Prompt =>
The listing is to be duplicated in full, exactly as written.

Records for processing =>
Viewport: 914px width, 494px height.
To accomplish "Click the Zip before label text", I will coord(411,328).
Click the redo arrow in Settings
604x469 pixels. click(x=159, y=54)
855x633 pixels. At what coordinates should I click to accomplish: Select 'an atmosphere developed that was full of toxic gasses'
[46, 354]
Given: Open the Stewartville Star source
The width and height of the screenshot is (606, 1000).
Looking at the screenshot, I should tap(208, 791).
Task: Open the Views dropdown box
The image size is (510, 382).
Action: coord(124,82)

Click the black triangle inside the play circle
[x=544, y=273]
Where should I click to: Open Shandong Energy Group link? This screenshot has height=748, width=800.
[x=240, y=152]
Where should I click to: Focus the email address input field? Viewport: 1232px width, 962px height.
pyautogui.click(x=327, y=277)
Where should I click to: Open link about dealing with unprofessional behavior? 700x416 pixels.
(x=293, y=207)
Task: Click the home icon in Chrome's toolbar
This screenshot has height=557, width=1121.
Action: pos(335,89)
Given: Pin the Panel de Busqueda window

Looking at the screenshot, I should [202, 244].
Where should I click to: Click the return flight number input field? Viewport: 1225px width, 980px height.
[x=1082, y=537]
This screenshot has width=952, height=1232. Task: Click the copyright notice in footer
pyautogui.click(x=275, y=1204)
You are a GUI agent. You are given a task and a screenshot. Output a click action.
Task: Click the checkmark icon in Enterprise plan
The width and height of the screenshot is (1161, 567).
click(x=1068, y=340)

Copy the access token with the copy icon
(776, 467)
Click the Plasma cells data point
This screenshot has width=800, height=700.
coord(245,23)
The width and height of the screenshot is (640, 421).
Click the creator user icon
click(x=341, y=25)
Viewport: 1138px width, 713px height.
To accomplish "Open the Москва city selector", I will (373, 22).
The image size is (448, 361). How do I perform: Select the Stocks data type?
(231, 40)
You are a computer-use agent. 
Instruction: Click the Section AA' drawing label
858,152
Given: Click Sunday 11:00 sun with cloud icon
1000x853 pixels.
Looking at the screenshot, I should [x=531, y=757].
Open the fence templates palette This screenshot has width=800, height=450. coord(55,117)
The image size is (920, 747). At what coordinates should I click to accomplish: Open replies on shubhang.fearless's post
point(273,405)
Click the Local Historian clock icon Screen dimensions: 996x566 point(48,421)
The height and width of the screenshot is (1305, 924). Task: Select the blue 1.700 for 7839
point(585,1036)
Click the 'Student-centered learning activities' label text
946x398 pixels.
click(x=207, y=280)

Solution to this task =>
Viewport: 914px width, 494px height.
To accomplish "Click the Zip before label text", I will coord(411,328).
Click the redo arrow in Settings
604x469 pixels. click(x=159, y=54)
855x633 pixels. At what coordinates should I click to accomplish: Select 'an atmosphere developed that was full of toxic gasses'
[46, 354]
Given: Open the Stewartville Star source
The width and height of the screenshot is (606, 1000).
Looking at the screenshot, I should tap(208, 791).
Task: Open the Views dropdown box
The image size is (510, 382).
Action: coord(124,82)

Click the black triangle inside the play circle
[x=544, y=273]
Where should I click to: Open Shandong Energy Group link? This screenshot has height=748, width=800.
[x=240, y=152]
Where should I click to: Focus the email address input field? Viewport: 1232px width, 962px height.
pyautogui.click(x=327, y=277)
Where should I click to: Open link about dealing with unprofessional behavior? 700x416 pixels.
(x=293, y=207)
Task: Click the home icon in Chrome's toolbar
This screenshot has height=557, width=1121.
Action: pos(335,89)
Given: Pin the Panel de Busqueda window

Looking at the screenshot, I should [202, 244].
Where should I click to: Click the return flight number input field? Viewport: 1225px width, 980px height.
[x=1082, y=537]
This screenshot has width=952, height=1232. Task: Click the copyright notice in footer
pyautogui.click(x=275, y=1204)
You are a GUI agent. You are given a task and a screenshot. Output a click action.
Task: Click the checkmark icon in Enterprise plan
The width and height of the screenshot is (1161, 567).
click(x=1068, y=340)

Copy the access token with the copy icon
(776, 467)
Click the Plasma cells data point
This screenshot has width=800, height=700.
coord(245,23)
The width and height of the screenshot is (640, 421).
Click the creator user icon
click(x=341, y=25)
Viewport: 1138px width, 713px height.
To accomplish "Open the Москва city selector", I will (373, 22).
The image size is (448, 361). How do I perform: Select the Stocks data type?
(231, 40)
You are a computer-use agent. 
Instruction: Click the Section AA' drawing label
858,152
Given: Click Sunday 11:00 sun with cloud icon
1000x853 pixels.
Looking at the screenshot, I should [x=531, y=757].
Open the fence templates palette This screenshot has width=800, height=450. coord(55,117)
The image size is (920, 747). At what coordinates should I click to accomplish: Open replies on shubhang.fearless's post
point(273,405)
Click the Local Historian clock icon Screen dimensions: 996x566 point(48,421)
The height and width of the screenshot is (1305, 924). Task: Select the blue 1.700 for 7839
point(585,1036)
Click the 'Student-centered learning activities' label text
946x398 pixels.
click(x=207, y=280)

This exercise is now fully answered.